新型コロナの流行を機に人々の働き方は転換点を迎えているが、グローバル人材の転職への意識はどのように変化しているのだろうか。

はじめに、「新型コロナの影響を受け、転職活動への意識は変化したか」と尋ねた。すると、「変化した」との回答は75%となった。新型コロナの影響は、転職先選びにも大きく影響しているようだ。
新型コロナウイルス感染症拡大の影響による転職意識の変化

転職活動で重要視すること、第1位は「リモートワークの有無」

続いて、「転職意識が変化した」と回答した人に「転職活動で重視すること(入社の決め手)」を尋ね、回答を“コロナ禍以前と以後”に分け、ランキング形式で比較した。

その結果、“コロナ禍以前”は1位が「給料」(237名)に。以下「勤務地」(196名)、「キャリアアップ」(141名)、「ワークライフバランス」(128名)、「オフィス環境」(124名)となった。一方、“コロナ禍以降”では1位が「リモートワークの有無」(263名)となり、以下「勤務地」(220名)、「働く時間の柔軟性」(215名)、「ワークライフバランス」(206名)、「給料」(195名)となった。

“コロナ禍以前”で重視することの1位は「給料」だったが、“コロナ禍以降”は5位へとランクダウン。代わりに、以前は12位だった「リモートワークの有無」が1位となり、11位だった「働く時間の柔軟性」も3位へとランクアップした。

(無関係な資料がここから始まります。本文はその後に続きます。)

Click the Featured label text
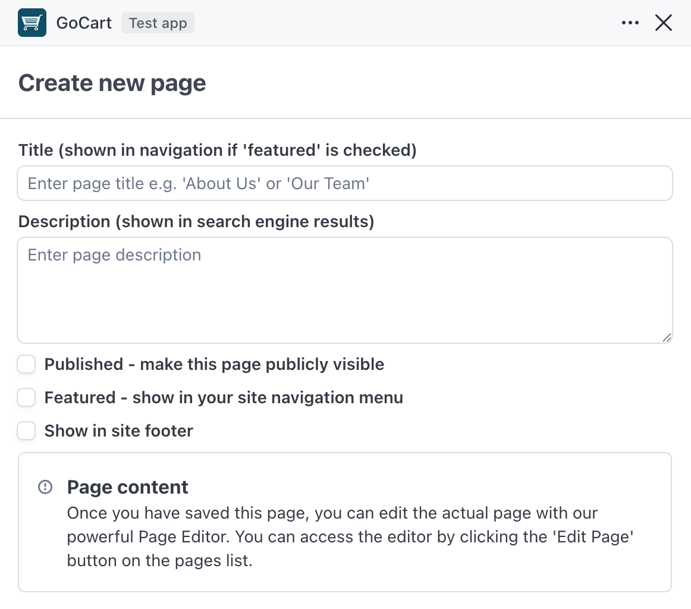Screen dimensions: 691x609 click(224, 397)
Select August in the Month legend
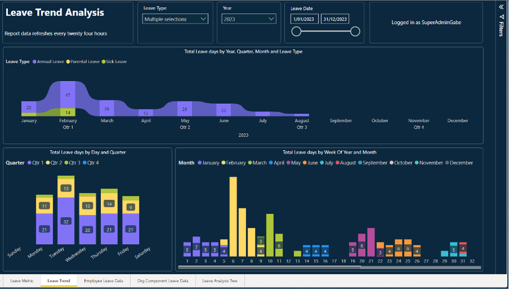 click(x=337, y=163)
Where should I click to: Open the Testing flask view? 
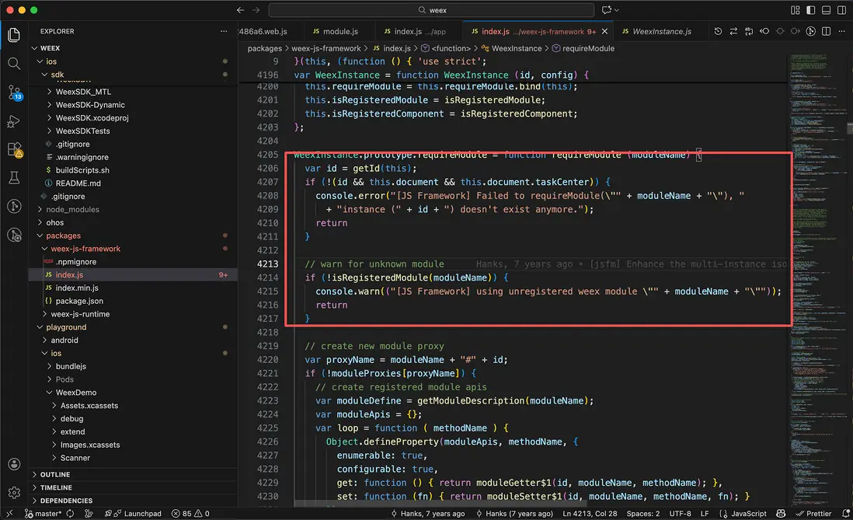pos(14,178)
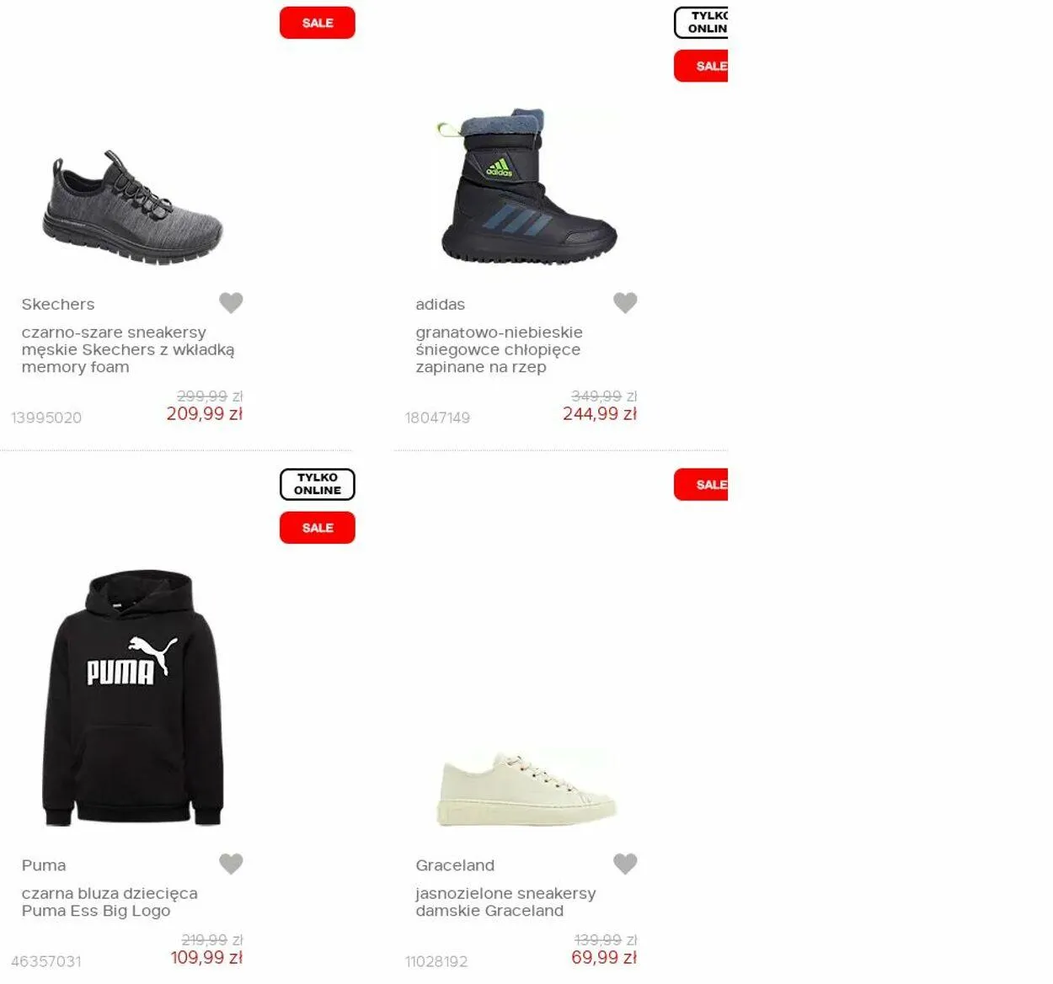Open the Skechers grey sneaker image
Viewport: 1053px width, 984px height.
click(x=133, y=208)
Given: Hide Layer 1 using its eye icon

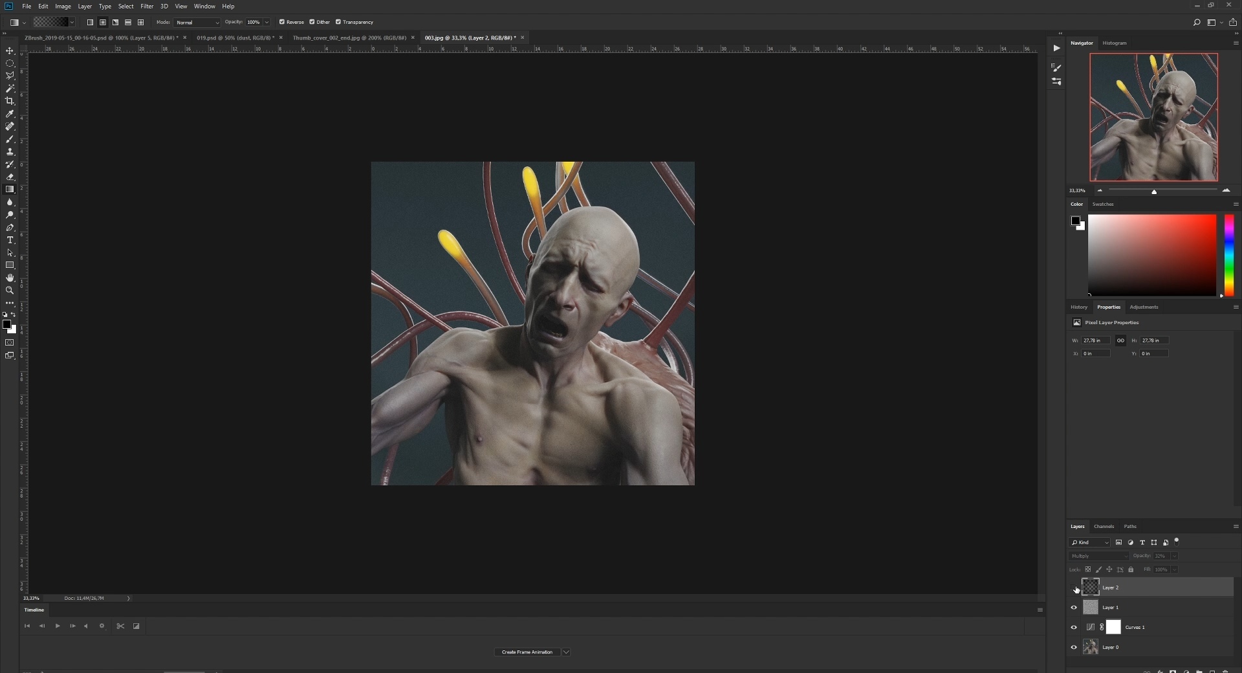Looking at the screenshot, I should coord(1074,608).
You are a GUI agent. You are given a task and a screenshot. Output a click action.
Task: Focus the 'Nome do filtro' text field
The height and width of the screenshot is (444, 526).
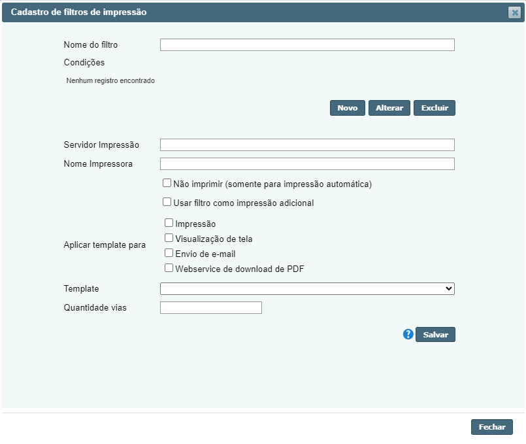point(307,45)
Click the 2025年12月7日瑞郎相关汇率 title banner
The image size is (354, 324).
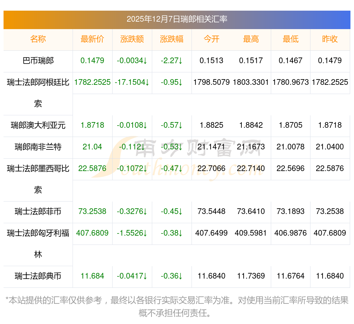177,20
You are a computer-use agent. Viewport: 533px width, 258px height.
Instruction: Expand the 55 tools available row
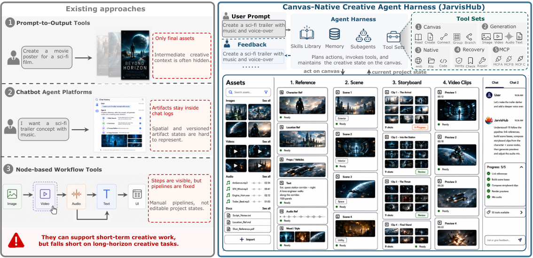tap(505, 212)
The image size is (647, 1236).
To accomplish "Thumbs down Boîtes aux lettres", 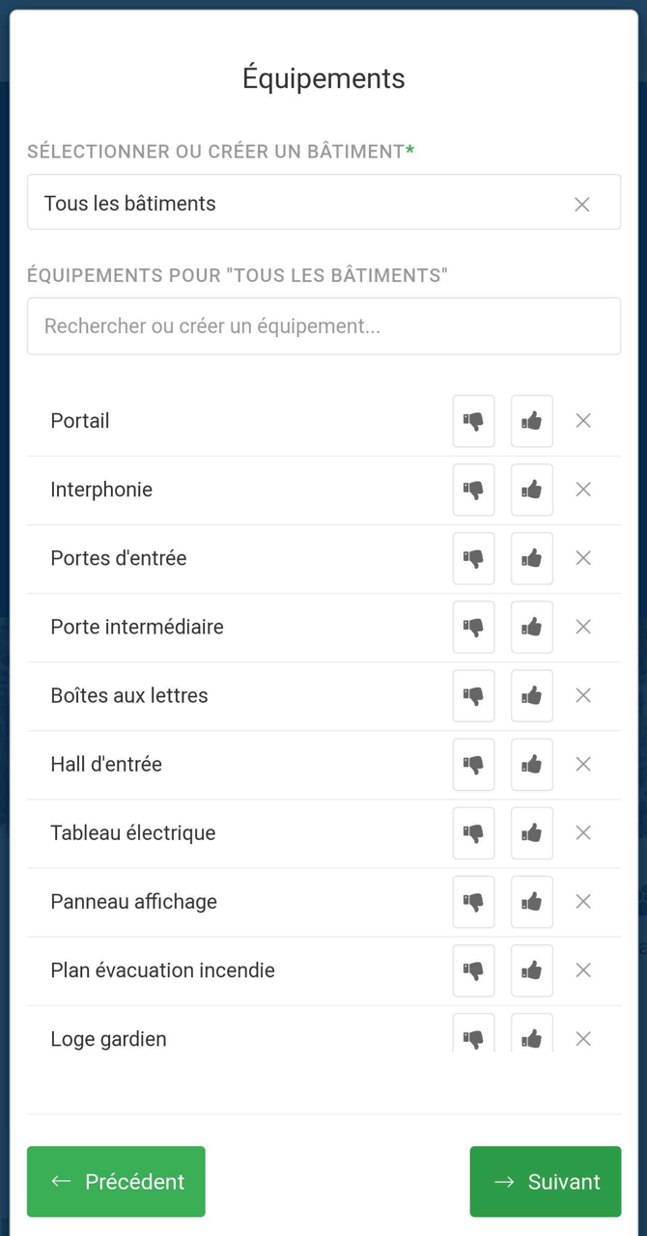I will coord(473,695).
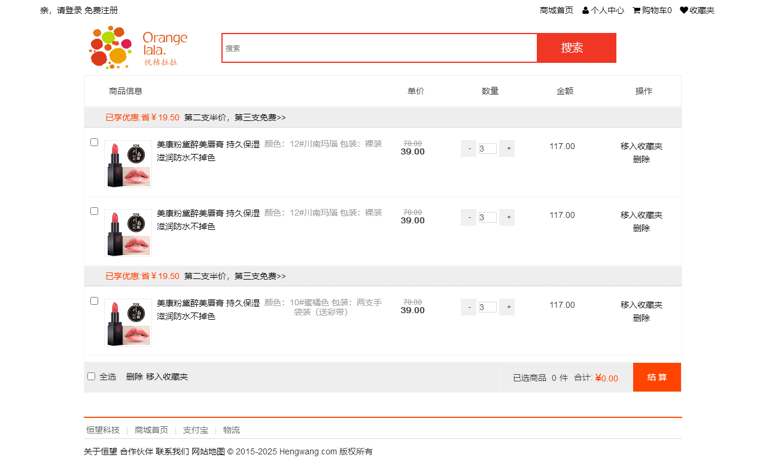Decrease quantity of the third lipstick item
Viewport: 766px width, 470px height.
click(x=469, y=307)
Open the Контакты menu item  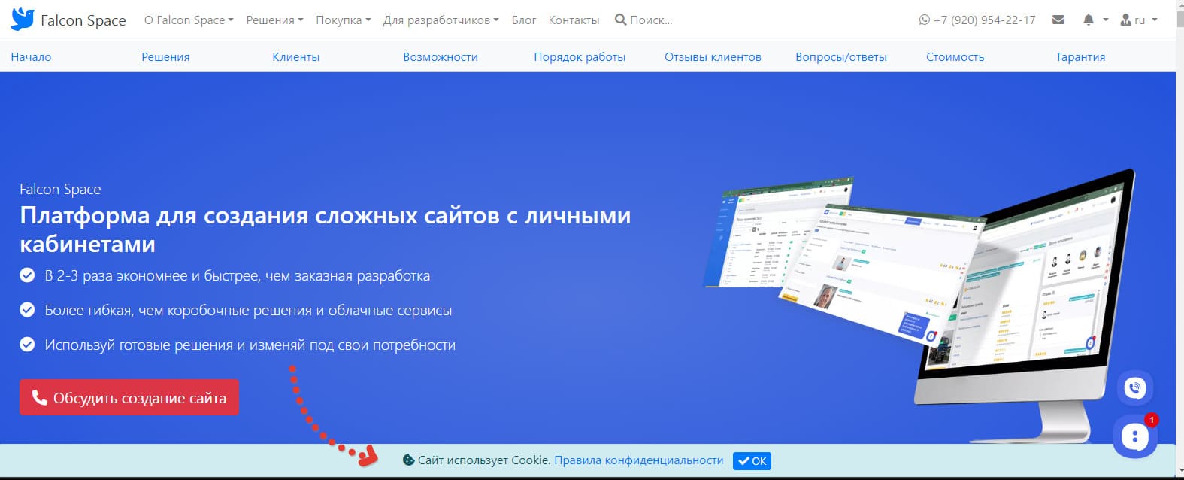pos(574,20)
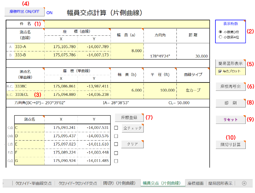Check the box for point C row
The width and height of the screenshot is (255, 193).
pos(116,128)
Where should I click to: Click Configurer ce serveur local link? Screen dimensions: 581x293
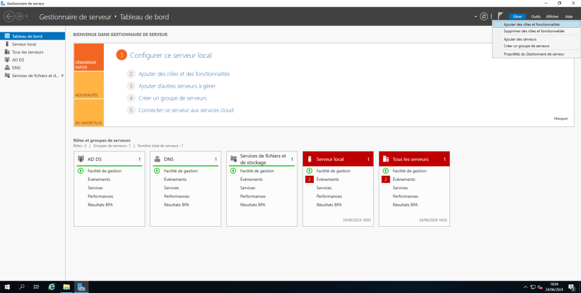coord(170,55)
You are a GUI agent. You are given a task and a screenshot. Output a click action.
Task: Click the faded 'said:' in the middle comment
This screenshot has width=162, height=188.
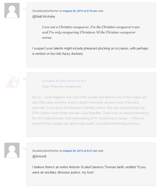click(x=83, y=81)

このように、転職先の企業に対して「リモートワークの有無」や「働く時間の柔軟性」を重視する人が増加していることが明らかとなった。
転職活動で重視すること(入社の決め手)

コロナ禍の転職市場で「自分の価値」は上がった? 下がった?

また、コロナ禍における転職市場での「自分の価値の変化」について尋ねると、「(市場価値が)上がった、または変化なし」との回答は、合わせて42%に。これに対し「下がった」と感じる人は32%という結果だった。自身の価値が「上がった」または「下がった」とした人に、自由記述でその理由を聞くと、以下のような回答が得られた。

<価値が上がったと感じた人>
・企業にオンライントレーニングを提供しており、仕事の依頼が増加(フィリピン)
・パンデミック中にスキルアップしたため(イギリス)
・コロナ禍で時間ができたので、仕事関連の勉強と語学の勉強をしてスキルアップした(フィリピン)

<価値が下がったと感じた人>
・海外渡航制限のため、夢の実現やキャリア形成が難しくなった(日本)
・自身の職種はビジネスの機会が増えたが、応募者も増えたため競争率が上がった(シンガポール)

コロナ禍においては、オンラインでも仕事が進められる職種の人は、仕事や転職に対する不安を感じることが少ない傾向にあり、さらに「これを機にスキル・キャリアップしたい」と考えていることがわかる。一方で、「自分の価値が下がった」と感じる原因としては、新型コロナで渡航制限がかかり、キャリア形成が難しくなったことなどが影響しているようだ。
新型コロナ以降の転職市場における自分の価値の変化
新型コロナの流行から1年以上が経過して人々の生活が転換期を迎える中、グローバル人材の転職への意識や考え方もまた、大きく変化しているようだ。働き方が変わりつつあるいま、勤務場所や時間に柔軟性を設けることが、企業にはますます求められそうだ。